- Written exercise: Add 71 to every coordinate in the answers, and write out again everything in the listing from the line containing "1030x577 pixels. How" down to the end of the listing, requests included. Leave the pictures out.

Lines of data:
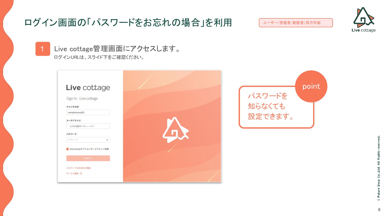Open the サービス規約 link
385x216 pixels.
pyautogui.click(x=73, y=174)
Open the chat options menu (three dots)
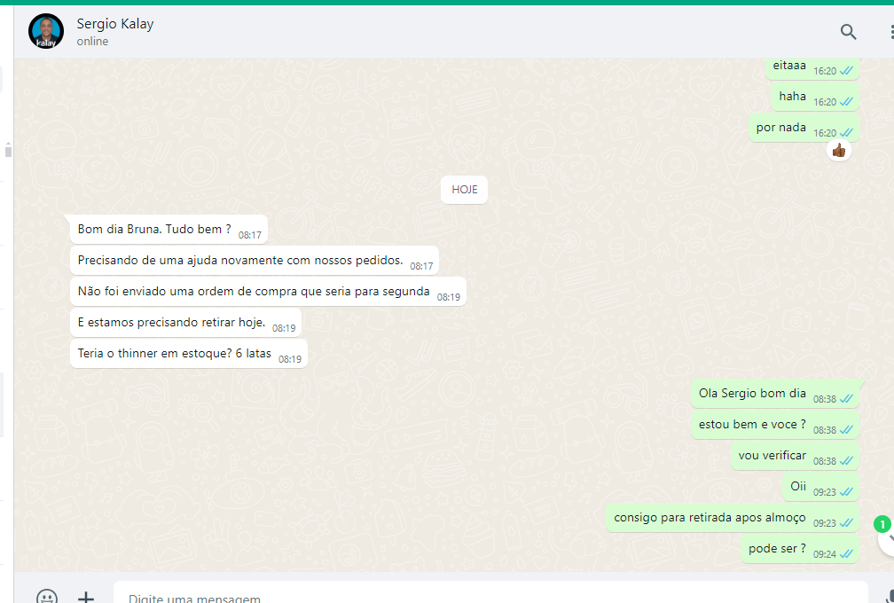 click(x=889, y=32)
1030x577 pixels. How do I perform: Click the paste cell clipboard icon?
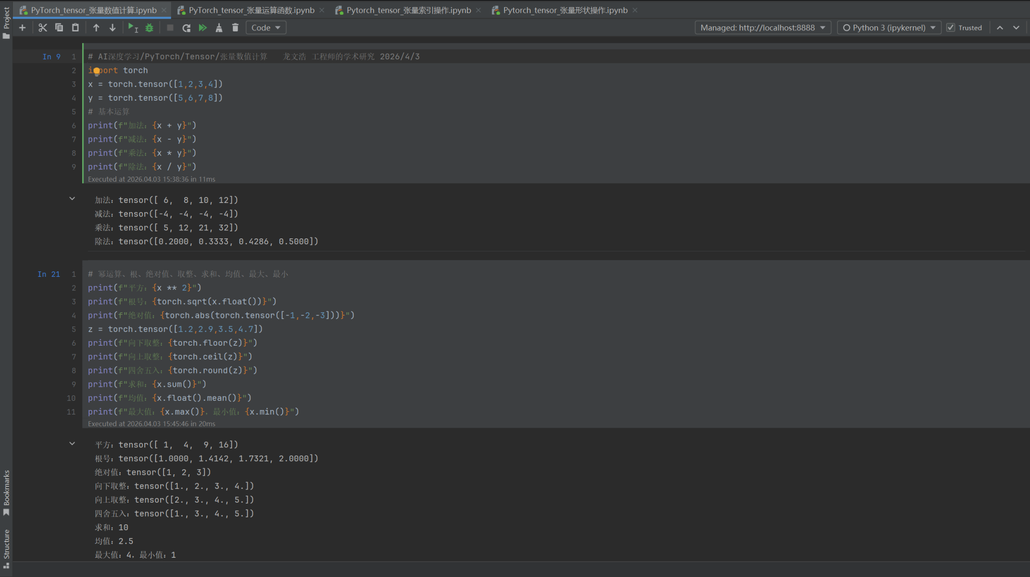pos(75,28)
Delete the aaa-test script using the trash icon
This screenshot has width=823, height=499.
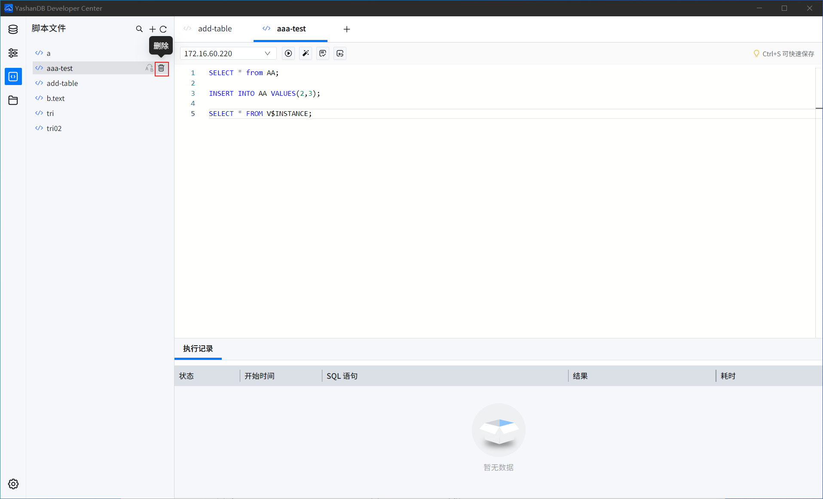[161, 68]
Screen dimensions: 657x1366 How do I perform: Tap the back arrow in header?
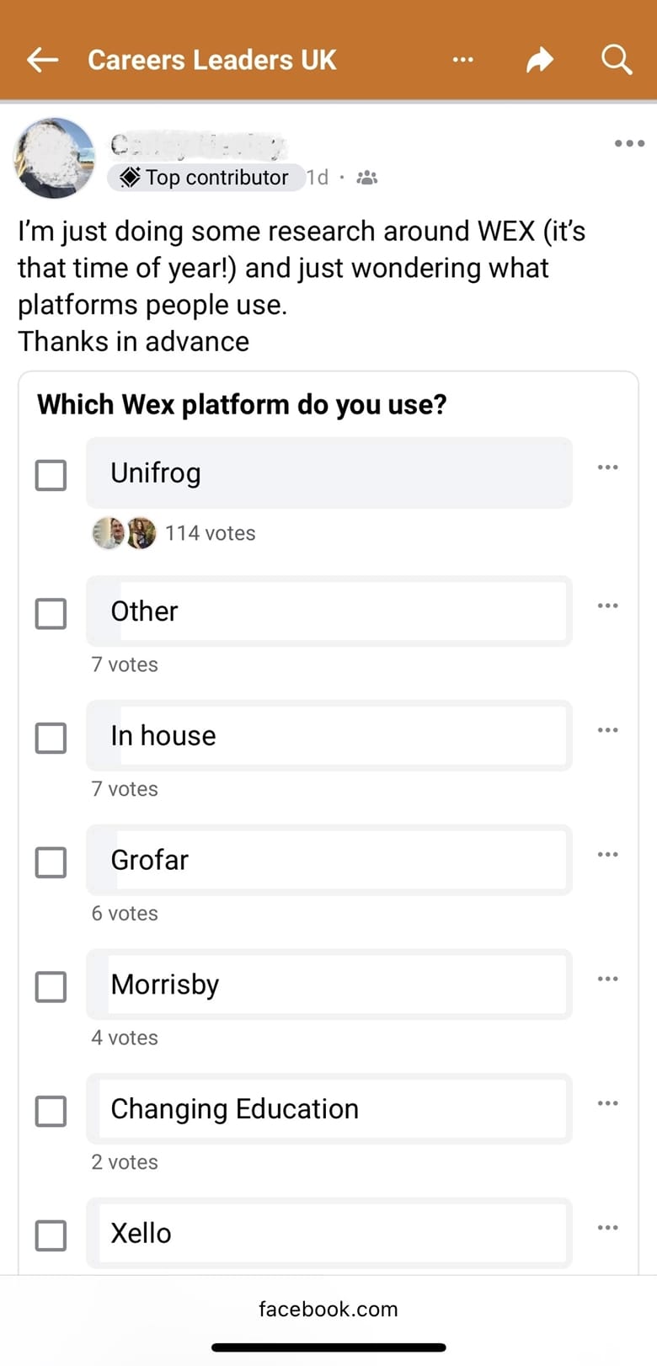tap(42, 60)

- Output of the exercise:
1030x577 pixels. How do I perform: Click the paste cell clipboard icon?
pos(146,99)
Delete the aaa-test script using the trash icon
This screenshot has width=823, height=499.
[232, 139]
Screen dimensions: 657x1366 How do I perform: Tap the back arrow in header?
tap(113, 131)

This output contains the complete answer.